期刊论文详细信息
Insights into Imaging
Insights into diastolic function analyses using cardiac magnetic resonance imaging: impact of trabeculae and papillary muscles
Kai Müllerleile1  Jin Yamamura2  Gerhard Adam2  Jitka Starekova2  Peter Bannas2  Enver Tahir2  Roland Fischer2  Bjoern P. Schoennagel2  Regine Grosse3 
[1] Department of Cardiology, University Heart and Vascular Center, University Hospital Hamburg-Eppendorf;Department of Diagnostic and Interventional Radiology and Nuclear Medicine, University Medical Center Hamburg-Eppendorf;Department of Pediatric Hematology and Oncology, University Medical Center Hamburg-Eppendorf;
关键词: Diastolic function;    Trabeculae and papillary muscles;    Cardiovascular magnetic resonance;   
DOI  :  10.1186/s13244-021-01104-4
来源: DOAJ
【 摘 要 】

Abstract Background This cardiovascular magnetic resonance (CMR) study investigates the impact of trabeculae and papillary muscles (TPM) on diastolic function parameters by differentiation of the time-volume curve.
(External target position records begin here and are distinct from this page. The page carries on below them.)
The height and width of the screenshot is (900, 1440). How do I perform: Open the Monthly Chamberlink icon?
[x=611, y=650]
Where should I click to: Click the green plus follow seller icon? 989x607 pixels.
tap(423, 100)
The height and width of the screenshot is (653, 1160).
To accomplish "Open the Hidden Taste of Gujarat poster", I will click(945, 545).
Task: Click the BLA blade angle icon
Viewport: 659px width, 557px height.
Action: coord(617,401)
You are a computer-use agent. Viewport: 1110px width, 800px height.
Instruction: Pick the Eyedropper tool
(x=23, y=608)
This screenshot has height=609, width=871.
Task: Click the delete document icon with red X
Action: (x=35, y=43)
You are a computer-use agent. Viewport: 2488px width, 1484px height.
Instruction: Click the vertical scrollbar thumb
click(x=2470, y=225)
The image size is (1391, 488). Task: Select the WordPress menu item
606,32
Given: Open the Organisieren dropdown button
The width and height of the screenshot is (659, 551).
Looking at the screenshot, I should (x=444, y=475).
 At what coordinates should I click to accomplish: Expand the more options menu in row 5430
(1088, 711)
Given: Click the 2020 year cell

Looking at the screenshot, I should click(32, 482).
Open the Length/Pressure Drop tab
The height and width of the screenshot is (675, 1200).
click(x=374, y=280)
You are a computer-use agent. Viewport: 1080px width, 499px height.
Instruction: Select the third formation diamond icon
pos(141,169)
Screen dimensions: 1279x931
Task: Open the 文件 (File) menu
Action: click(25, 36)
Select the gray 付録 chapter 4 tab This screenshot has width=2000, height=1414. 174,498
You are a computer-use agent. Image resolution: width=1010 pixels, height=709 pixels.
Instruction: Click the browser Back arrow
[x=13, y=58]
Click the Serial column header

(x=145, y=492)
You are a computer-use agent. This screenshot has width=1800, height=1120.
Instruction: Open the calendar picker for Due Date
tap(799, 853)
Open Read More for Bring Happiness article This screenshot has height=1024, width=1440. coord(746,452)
Differentiation causes additional problems, which is overcome by standardization. Methods Cine steady-state free-precession imaging at 1.5 T was performed in 40 healthy volunteers stratified for age (age range 7–78y). LV time-volume curves were assessed by software-assisted delineation of endocardial contours from short axis slices applying two different methods: (1) inclusion of TPM into the myocardium and (2) inclusion of TPM into the LV cavity blood volume. Diastolic function was assessed from the differentiated time-volume curves defining the early and atrial peaks, their filling rates, filling volumes, and further dedicated diastolic measures, respectively. Results Only inclusion of TPM into the myocardium allowed precise assessment of early and atrial peak filling rates (EPFR, APFR) with clear distinction of EPFR and APFR expressed by the minimum between the early and atrial peak (EAmin) (100% vs. 36% for EAmin < 0.8). Prediction of peak filling rate ratios (PFRR) and filling volume ratios (FVR) by age was superior with inclusion of TPM into the myocardium compared to inclusion into the blood pool (r 2 = 0.85 vs. r 2 = 0.56 and r 2 = 0.89 vs. r 2 = 0.66). Standardization problems were overcome by the introduction of a third phase (mid-diastole, apart from diastole and systole) and fitting of the early and atrial peaks in the differentiated time-volume curve. Conclusions Only LV volumetry with inclusion of TPM into the myocardium allows precise determination of diastolic measures and prevents methodological artifacts.